▶ ASSIGNED TASK
Write each entry out again exactly, with nothing omitted.

▶ SUPPLIED RECORDS
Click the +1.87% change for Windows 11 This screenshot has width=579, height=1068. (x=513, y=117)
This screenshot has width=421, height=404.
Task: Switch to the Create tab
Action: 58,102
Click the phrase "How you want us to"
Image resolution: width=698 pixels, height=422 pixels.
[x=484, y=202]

▶ ANSWER SECTION
Click the +1.87% change for Windows 11 This screenshot has width=579, height=1068. (x=513, y=117)
This screenshot has width=421, height=404.
Task: Switch to the Create tab
Action: 58,102
Click the phrase "How you want us to"
Image resolution: width=698 pixels, height=422 pixels.
[x=484, y=202]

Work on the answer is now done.